Society has not discussed the admittedly highly sensitive issue of whether age and weight limits should be set to determine which babies receive treatment and which are allowed to die, says Dr. Stephen Brown, co-director of the division of clinical genetics, assistant professor of obstetrics and gynecology, and director of the DNA diagnostic laboratory. "Babies born prematurely get an unbelievable amount of public resources spent on them. A baby born at 30 weeks costs society between one-quarter and one-half a million dollars. And large numbers of them will end up with a neurological impairment. At this point, the decision-making is technology-driven, and efforts to make decisions on moral and ethical grounds are so divisive that they are usually not discussed." At CPMC, parents are always included in the process of deciding whether a baby should be treated.
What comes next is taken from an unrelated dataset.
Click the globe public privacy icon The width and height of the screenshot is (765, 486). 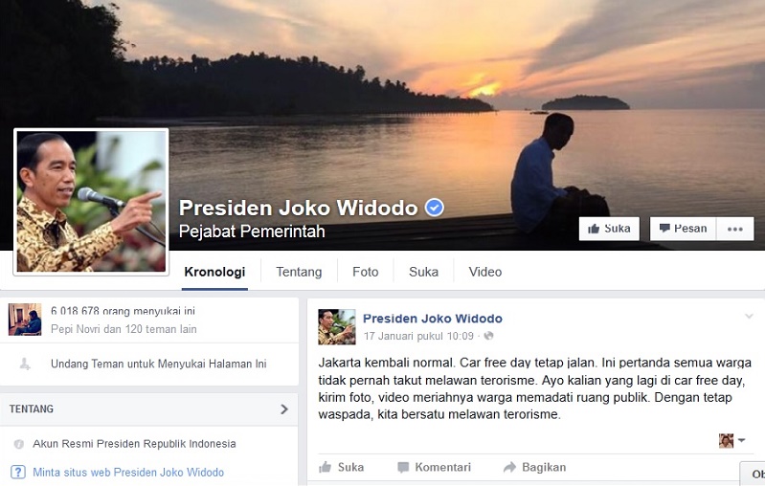tap(488, 336)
A less controversial way of addressing the problem, says Dr. Brown, would be to fund programs to prevent premature births. "There should be an all-out intense national effort to prevent premature births. It's a far bigger problem than AIDS. It doesn't get talked about, but it is."
The Big Picture
Despite all of medicine's advances--in genetic testing, prenatal diagnosis, and treatment--little headway has been made, from a statistical point of view, in preventing the majority of birth defects, notes Dr. Stephen Brown, co-director of the division of clinical genetics, assistant professor of obstetrics and gynecology, and director of the DNA diagnostic laboratory. "For a given individual, these advances can make all the difference in the world, but from a population or epidemiological point of view, we have not made major advances against preventing the majority of birth defects." Instead, he says, what has changed is American attitudes toward birth.
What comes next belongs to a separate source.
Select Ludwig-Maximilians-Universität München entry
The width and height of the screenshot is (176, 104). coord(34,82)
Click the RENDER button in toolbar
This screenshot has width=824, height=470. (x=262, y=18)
"Chromosome diagnosis only makes sense statistically with trisomy 21 (Down's syndrome). Virtually all other chromosome abnormalities are lethal," he says. Most cases of severe retardation in children today cannot be detected prenatally. "If you really found every chromosomal abnormality in all women, you could reduce the burden of severely mentally retarded children to society, but it would only constitute maybe 5 percent of severely retarded children."
Dr. Brown makes the same argument about sonograms, the use of which, he says, has not significantly affected the number of children born with defects. And intrauterine fetal treatments apply to so few fetuses that from an epidemiological point of view--from the view of the total population, not from the individual perspective, Dr. Brown stresses--they have little effect.
"The advances in technology have been the source of a lot of enthusiasm, but what has really changed in the last 20 years is attitudes toward pregnancy," he says. "The average prospective parents in 1997 think it's their right to have a perfect baby and that [physicians] can tell if they're going to have a perfect baby. But by and large, we cannot." One of the most difficult genetic counseling issues medical professionals face, he says, is getting people to understand that having a baby always entails the risk of birth defects and mental retardation.
Despite the difficulties and ethical problems that still remain, technology--and medicine's ability to diagnose and treat fetuses--continues to advance. What those advances will be or where they will take medical diagnosis and treatment is impossible to predict. The only constant is that the advances in treating fetuses will bring new, ever-changing ethical dilemmas.